__Exercise aim__: Set down word for word the part of the Vodafone column from "Jim Armitage: Vodafone" to "paid to top up.".

__Given passage__:
Content starts

Jim Armitage: Vodafone boss may up sticks soon but will placate punters first

Vodafone has promised to improve customer service
REUTERS

A couple of years ago, when you just couldn’t put up with your rubbish Vodafone signal any more, you’d phone customer service, wait for ages, then have a foreign chappy fail to solve your problem.

So bad was Voda’s customer service that it was fined the thick end of £1 million in October for failing to meet minimum levels. Not only that, but it was hit with a further £4.6 million for failing to credit pay-as-you-go customers after they’d paid to top up.

Little wonder that in the past two years, it was Britain’s most-complained-about mobile operator, with 18 complaints per 100,000 users compared with an industry average of six.

(If you’re shopping around, by the way, Tesco Mobile is popular in our house, and scored highest in the survey by a mile.)

Today, Voda said it was taking great strides to improve this dire record. After an apparent Damascene conversion, it’s hiring customer service staff back in the UK, so you will at least be able to conduct your complaint in English. It’s even encouraging them to pick up the phone, rather than keep you on hold for ages.

All steps in the right direction which, with a bit of luck, may see customers who quit the network return. Voda’s UK division certainly needs something to go right: underlying profit last year fell 16%, stripping out sterling’s impact.

Despite its own goals, Vodafone isn’t alone in finding the UK mobiles market tough. All operators have struggled here in the face of cutthroat competition, and the weak pound makes their kit more expensive. Voda today reported last year’s UK earnings crashed 15.8%. Profit margins fell 3.3 percentage points to 17.5%.

Content ends

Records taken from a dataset
Content starts

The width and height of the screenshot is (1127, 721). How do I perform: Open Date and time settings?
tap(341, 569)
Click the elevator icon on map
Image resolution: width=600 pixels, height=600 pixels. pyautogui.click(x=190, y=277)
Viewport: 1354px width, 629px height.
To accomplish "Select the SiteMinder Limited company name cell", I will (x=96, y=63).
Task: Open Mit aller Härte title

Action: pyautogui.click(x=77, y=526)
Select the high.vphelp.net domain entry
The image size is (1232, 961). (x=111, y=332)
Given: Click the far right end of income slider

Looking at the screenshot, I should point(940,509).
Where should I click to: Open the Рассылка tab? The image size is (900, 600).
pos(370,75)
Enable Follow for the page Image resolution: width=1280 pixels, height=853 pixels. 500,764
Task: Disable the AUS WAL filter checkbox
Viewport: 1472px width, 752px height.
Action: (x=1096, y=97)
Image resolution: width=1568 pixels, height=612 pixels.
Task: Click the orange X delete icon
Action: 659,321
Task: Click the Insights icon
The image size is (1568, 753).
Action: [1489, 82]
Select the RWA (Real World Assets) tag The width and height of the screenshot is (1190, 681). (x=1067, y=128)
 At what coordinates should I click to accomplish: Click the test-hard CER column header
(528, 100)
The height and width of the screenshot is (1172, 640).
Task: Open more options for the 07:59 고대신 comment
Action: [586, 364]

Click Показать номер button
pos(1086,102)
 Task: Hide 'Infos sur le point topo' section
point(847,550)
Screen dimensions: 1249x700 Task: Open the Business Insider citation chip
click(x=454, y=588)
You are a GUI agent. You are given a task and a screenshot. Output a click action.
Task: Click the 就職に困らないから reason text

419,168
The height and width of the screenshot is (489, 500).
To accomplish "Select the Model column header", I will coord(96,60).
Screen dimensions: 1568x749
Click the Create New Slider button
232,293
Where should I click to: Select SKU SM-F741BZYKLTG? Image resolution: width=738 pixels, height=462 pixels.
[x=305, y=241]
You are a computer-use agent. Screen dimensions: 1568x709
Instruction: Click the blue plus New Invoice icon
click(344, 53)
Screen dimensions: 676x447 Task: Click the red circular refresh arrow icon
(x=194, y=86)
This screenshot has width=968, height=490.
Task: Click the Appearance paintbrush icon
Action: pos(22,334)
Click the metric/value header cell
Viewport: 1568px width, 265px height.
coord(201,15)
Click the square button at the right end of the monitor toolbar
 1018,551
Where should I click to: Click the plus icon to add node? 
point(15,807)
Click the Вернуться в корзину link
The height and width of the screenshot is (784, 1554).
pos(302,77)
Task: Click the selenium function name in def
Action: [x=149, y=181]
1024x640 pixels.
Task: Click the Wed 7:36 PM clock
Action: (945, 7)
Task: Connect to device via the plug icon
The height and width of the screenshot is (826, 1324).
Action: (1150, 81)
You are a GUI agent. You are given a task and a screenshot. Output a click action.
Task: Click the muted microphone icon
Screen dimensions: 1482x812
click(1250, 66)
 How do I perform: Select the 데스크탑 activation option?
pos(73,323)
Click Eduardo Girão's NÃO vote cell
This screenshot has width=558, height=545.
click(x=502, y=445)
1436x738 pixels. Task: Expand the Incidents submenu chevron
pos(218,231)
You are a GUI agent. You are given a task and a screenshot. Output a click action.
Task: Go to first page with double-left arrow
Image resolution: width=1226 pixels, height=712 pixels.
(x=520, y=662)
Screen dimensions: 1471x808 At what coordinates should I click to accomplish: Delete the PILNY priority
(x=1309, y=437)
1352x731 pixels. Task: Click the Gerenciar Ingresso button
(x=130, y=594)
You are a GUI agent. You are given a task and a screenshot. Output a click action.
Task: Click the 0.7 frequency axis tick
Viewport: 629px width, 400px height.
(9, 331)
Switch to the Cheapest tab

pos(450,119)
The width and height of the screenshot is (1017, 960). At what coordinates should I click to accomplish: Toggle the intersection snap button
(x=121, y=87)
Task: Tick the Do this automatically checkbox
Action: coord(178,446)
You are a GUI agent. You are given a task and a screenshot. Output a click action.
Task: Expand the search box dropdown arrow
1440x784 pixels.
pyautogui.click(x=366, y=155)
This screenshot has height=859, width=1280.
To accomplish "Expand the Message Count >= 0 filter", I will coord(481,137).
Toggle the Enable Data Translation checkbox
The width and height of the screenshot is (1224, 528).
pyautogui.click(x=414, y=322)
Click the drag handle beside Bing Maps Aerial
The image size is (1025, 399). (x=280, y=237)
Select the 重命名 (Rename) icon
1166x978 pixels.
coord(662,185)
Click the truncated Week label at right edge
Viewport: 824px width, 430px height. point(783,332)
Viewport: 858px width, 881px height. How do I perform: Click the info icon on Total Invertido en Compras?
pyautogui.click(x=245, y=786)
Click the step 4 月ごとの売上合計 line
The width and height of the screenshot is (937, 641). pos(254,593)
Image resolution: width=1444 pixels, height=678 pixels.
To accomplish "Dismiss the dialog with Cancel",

Content ends

__Solved exercise__:
Jim Armitage: Vodafone boss may up sticks soon but will placate punters first

Vodafone has promised to improve customer service
REUTERS

A couple of years ago, when you just couldn’t put up with your rubbish Vodafone signal any more, you’d phone customer service, wait for ages, then have a foreign chappy fail to solve your problem.

So bad was Voda’s customer service that it was fined the thick end of £1 million in October for failing to meet minimum levels. Not only that, but it was hit with a further £4.6 million for failing to credit pay-as-you-go customers after they’d paid to top up.